4) Hosted company-wide hackathon with a focus on racial equity
We held a “Hack Days” event for our entire team to work on over 30 different projects with a focus on identifying and improving ways that the Code.org product, curriculum, and Web site can better reflect the racial diversity of students represented in our classrooms.
5) Measured participation by Black students in the 2020 State of CS report.
Aligned to our organization’s effort to disaggregate data by race and ethnicity, we performed a first-ever, full analysis of participation by Black students in CS, including intersection with gender, as part of the 2020 State of CS Report.
6) Changed language from “underrepresented minorities” (URM) to “underrepresented racial and ethnic groups” (URG)
Informed by research from our internal Equity Working Group, we’ve replaced “underrepresented minorities” language across our website, research, and marketing materials, to shift away from the word “minorities” and to use language that better reflects the diversity of the students we serve. You can read more about this change here.
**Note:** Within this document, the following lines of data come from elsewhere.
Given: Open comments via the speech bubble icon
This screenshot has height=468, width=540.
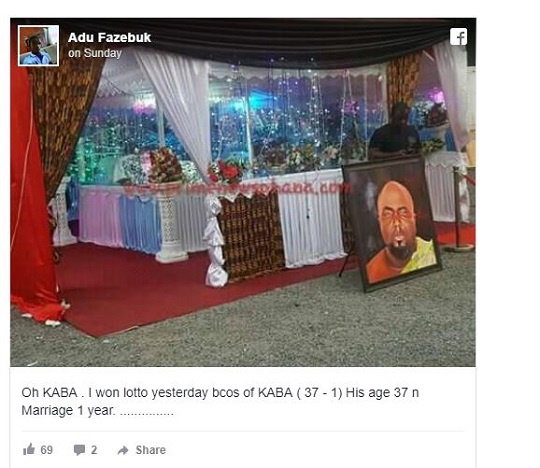Looking at the screenshot, I should pos(80,450).
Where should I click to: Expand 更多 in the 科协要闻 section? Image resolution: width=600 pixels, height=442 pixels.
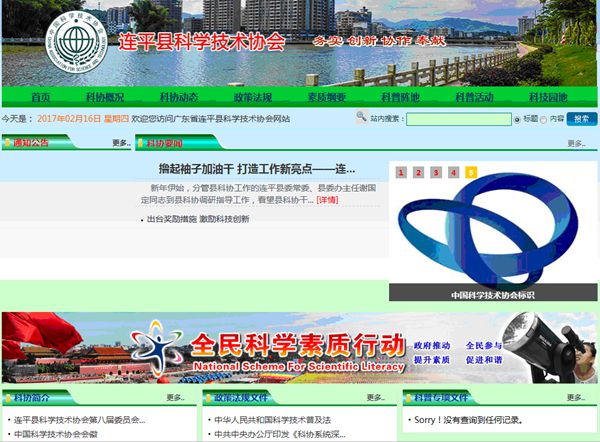point(576,143)
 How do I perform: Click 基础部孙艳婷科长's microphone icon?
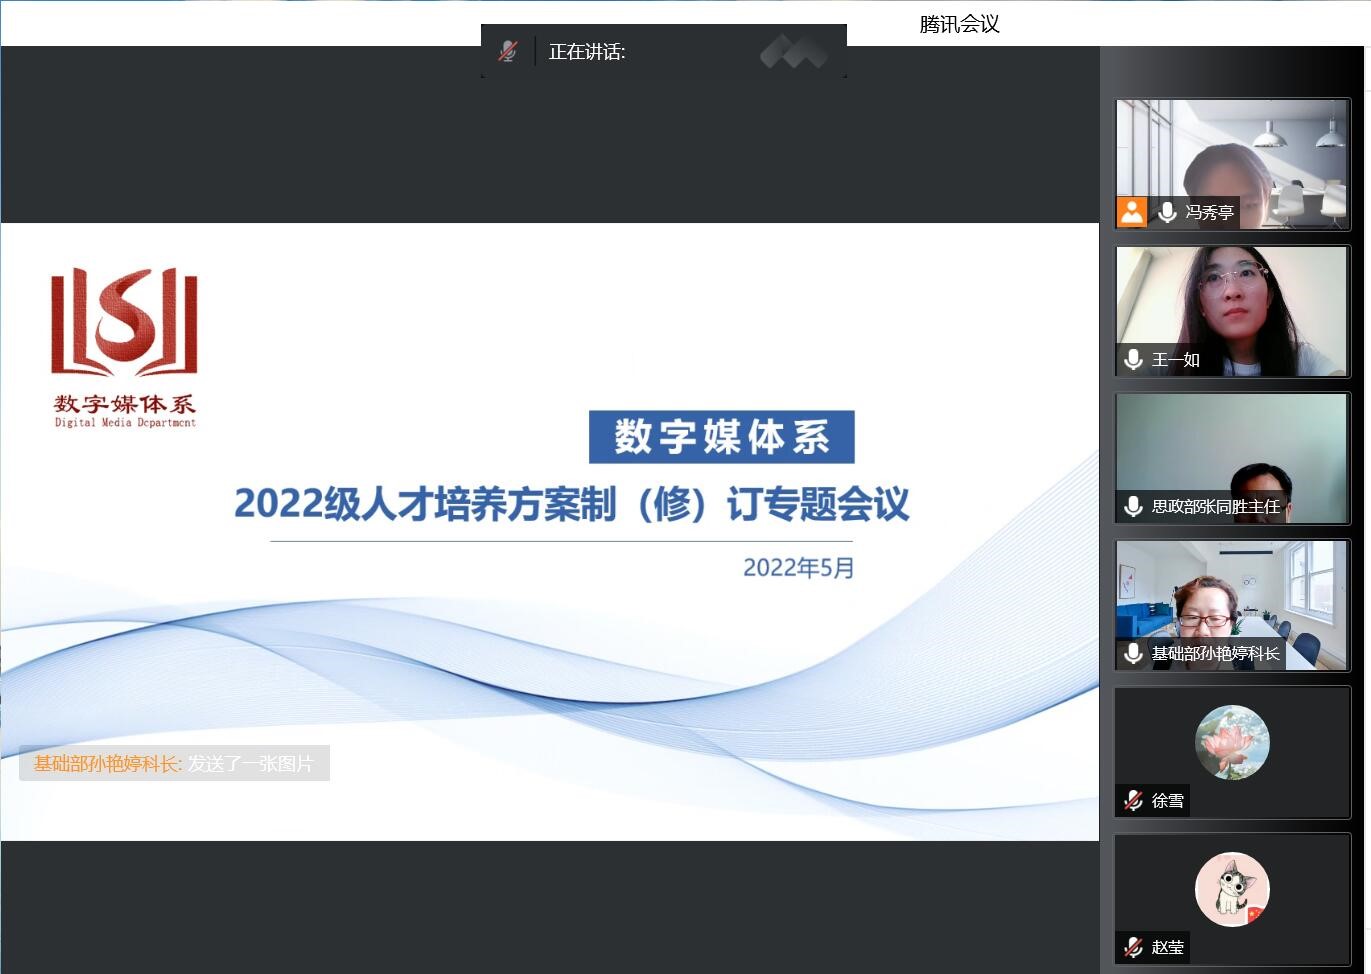click(x=1133, y=654)
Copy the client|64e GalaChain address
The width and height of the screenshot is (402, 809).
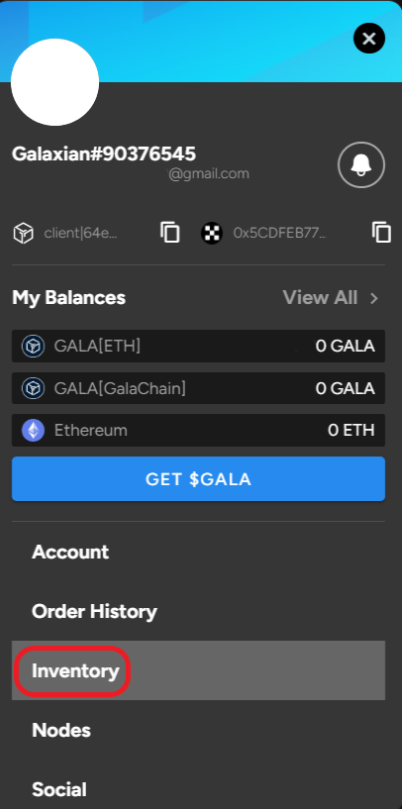point(170,233)
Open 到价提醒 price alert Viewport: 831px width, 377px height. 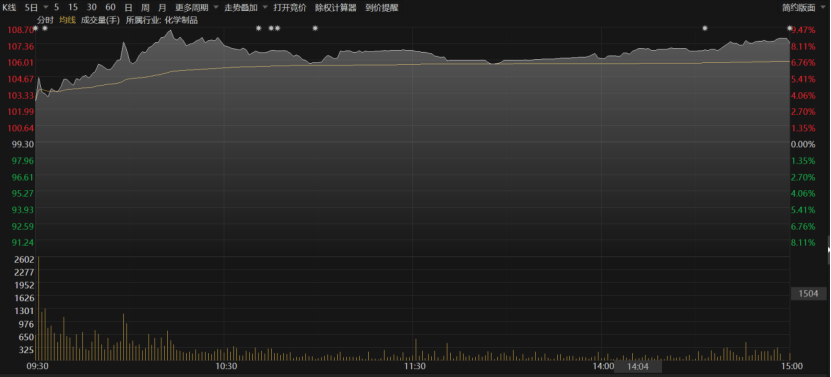point(382,8)
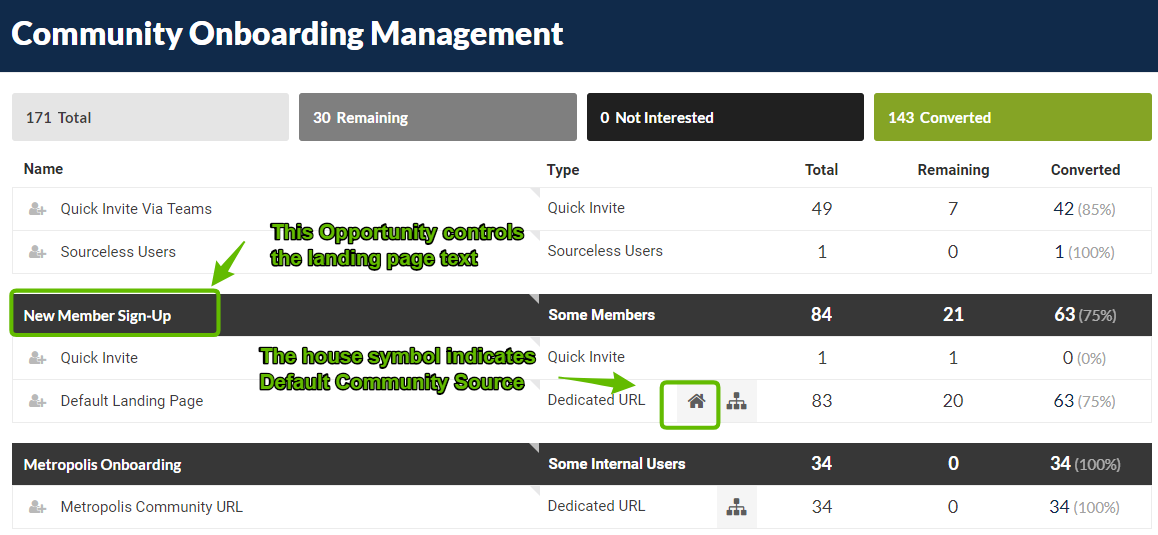Select the 30 Remaining tile
The width and height of the screenshot is (1158, 535).
(437, 117)
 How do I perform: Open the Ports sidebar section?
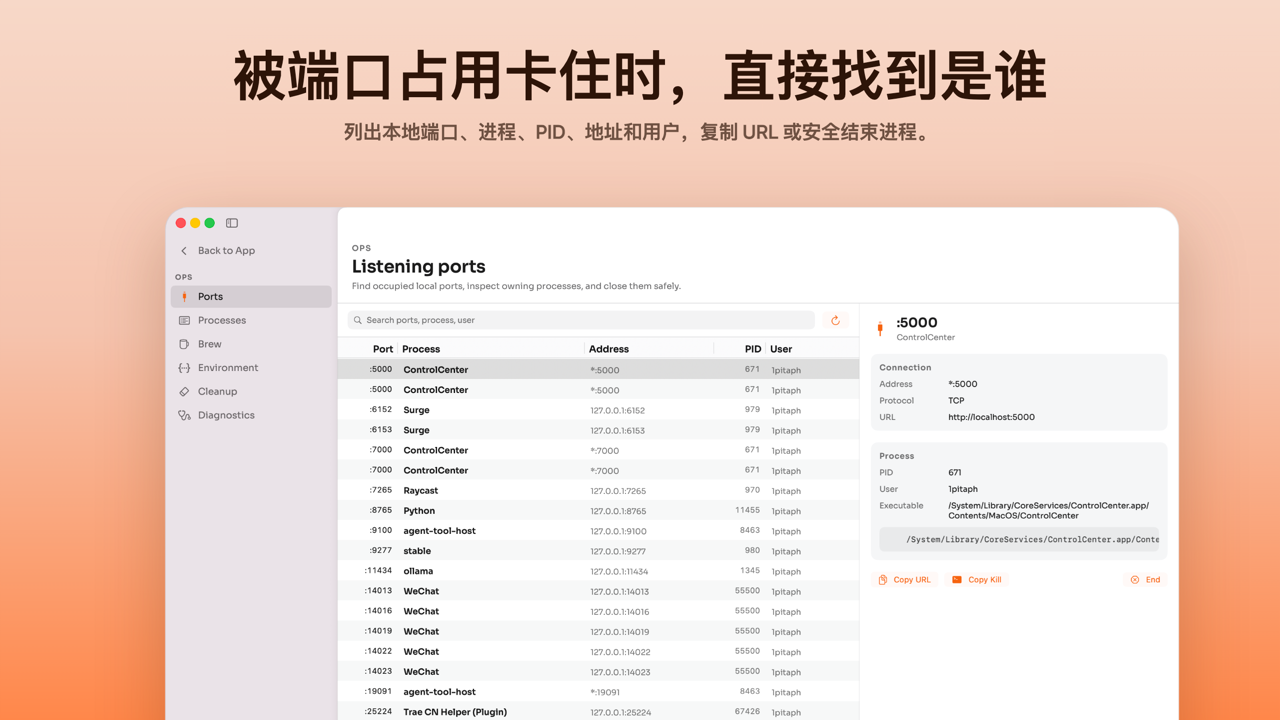[x=251, y=296]
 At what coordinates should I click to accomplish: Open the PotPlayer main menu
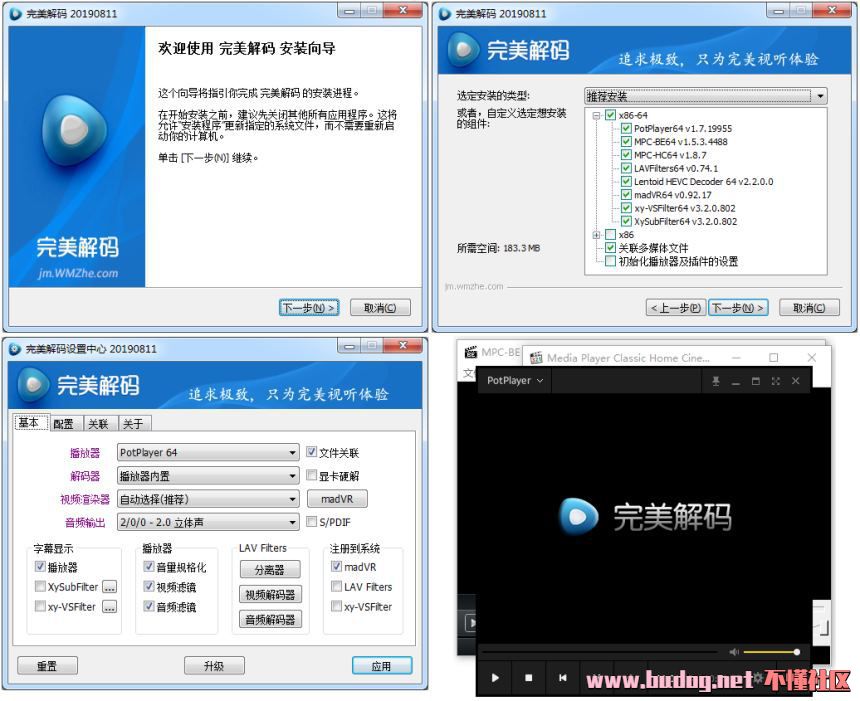pos(514,381)
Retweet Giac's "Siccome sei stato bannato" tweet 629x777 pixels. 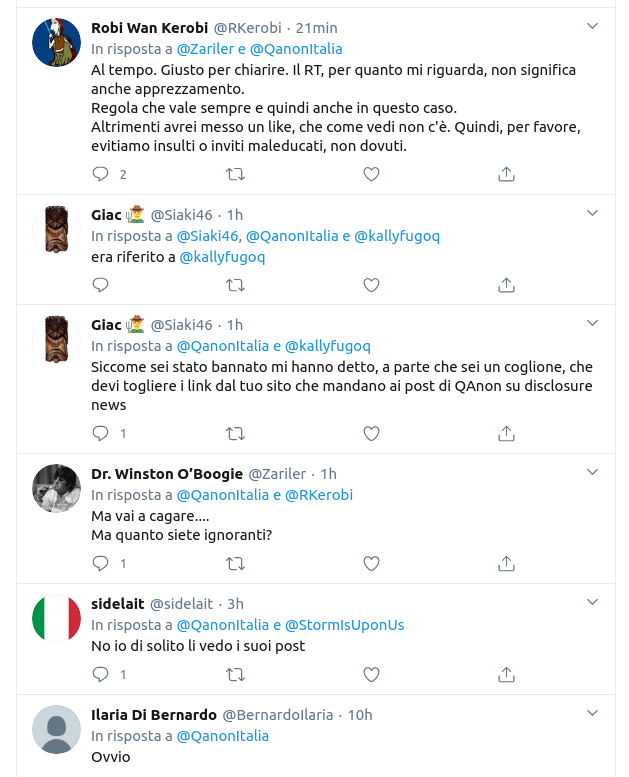[x=235, y=434]
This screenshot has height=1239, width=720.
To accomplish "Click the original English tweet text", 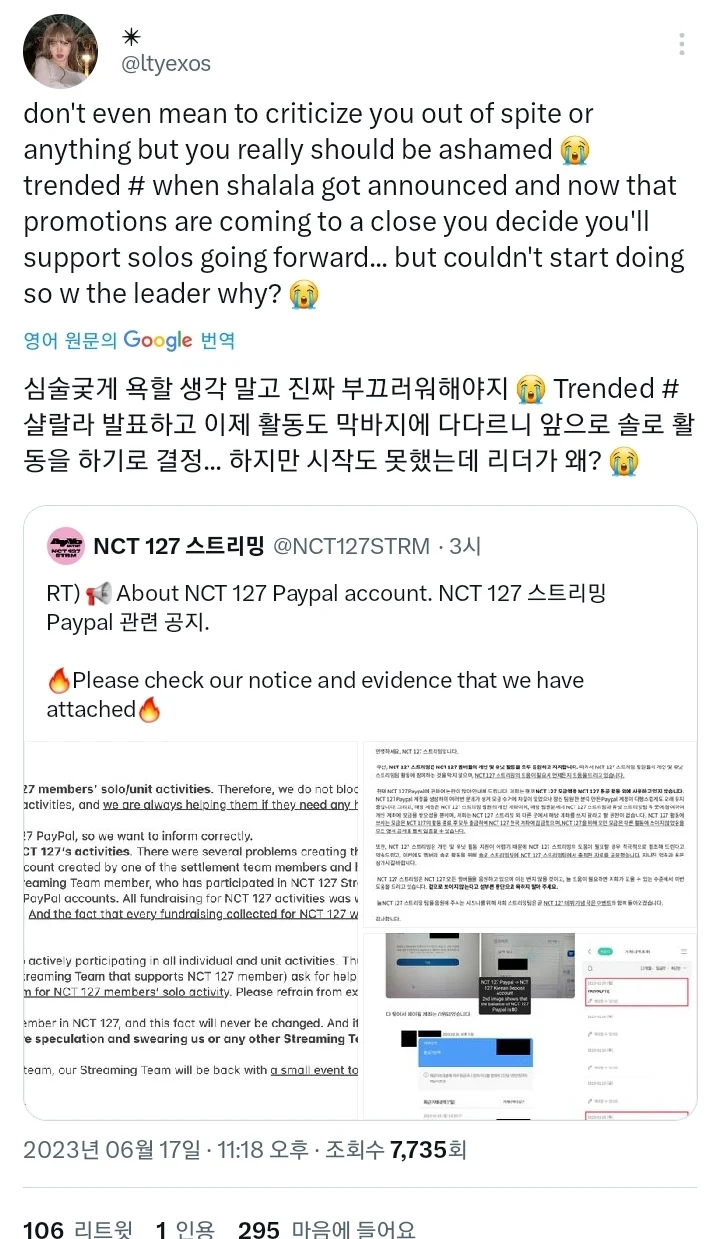I will [x=355, y=204].
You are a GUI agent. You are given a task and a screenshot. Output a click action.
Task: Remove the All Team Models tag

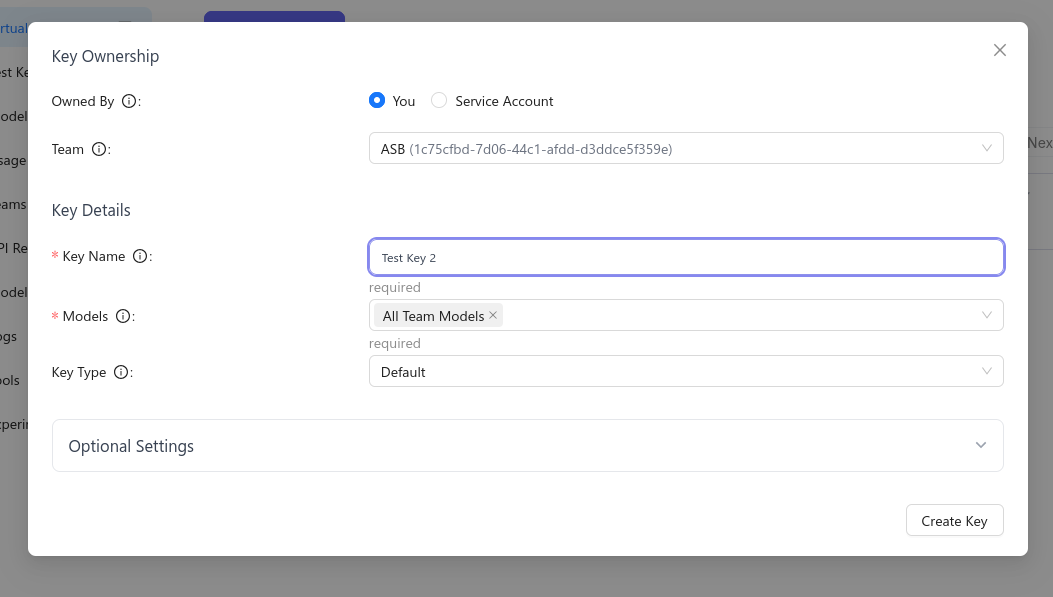click(493, 315)
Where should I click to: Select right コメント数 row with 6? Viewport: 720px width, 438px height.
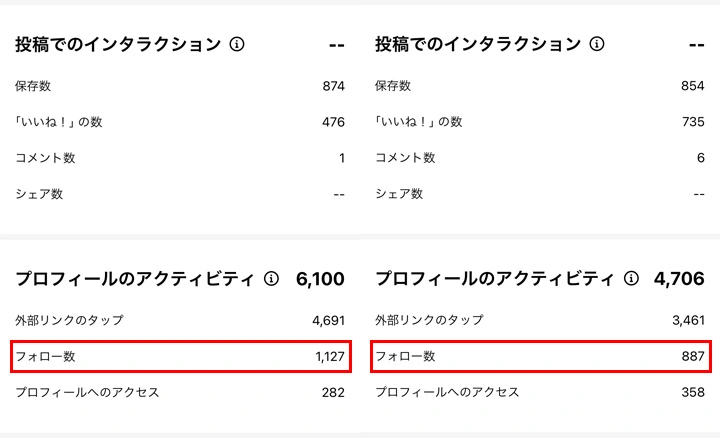tap(540, 157)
7) Established an equity rubric for our government policy recommendations
We created an equity rubric for measuring the equity aspects of implementation of our nine recommended policies, and included the findings in the 2020 State of CS Report. The published equity rubric as part of our nine policy ideas evaluation can be reviewed here.
8) Facilitated listening sessions with Black employees
We contracted with external facilitators to engage the executive leadership team in five, multi-hour listening sessions with Black employees. The goal of these sessions was to assist us in identifying where we as an organization can better support an inclusive work environment.
9) Hosted internal inclusivity survey
We completed an internal survey using a third party tool, Culture Amp, to better measure inclusion and belonging in our workplace and how it varies by gender, race, and other demographic measures.
This is just a start.
As we wrote in June, this work won’t be limited to one day or one week or even one year.
Over the next 6–12 months, our future roadmap includes many new efforts, such as:
- A video campaign and a speaker panel to inspire Black students to try computer science (during Black History Month)
- A third-party review of our curriculum to identify opportunities for improved cultural responsiveness (by race and gender)
- A mentorship program for employees, with intentional support for our Black employees
- A third-party study of employee pay equity (by race and gender) to address any wage gaps
- Sharing the insights and any corresponding actions from our internal surveys and listening sessions.
Code.org was founded on the vision that every student in every school should have the opportunity to learn computer science, and our work is not done until we reach balanced representation in K-12 computer science.
We look forward to reporting again on our progress in June or July.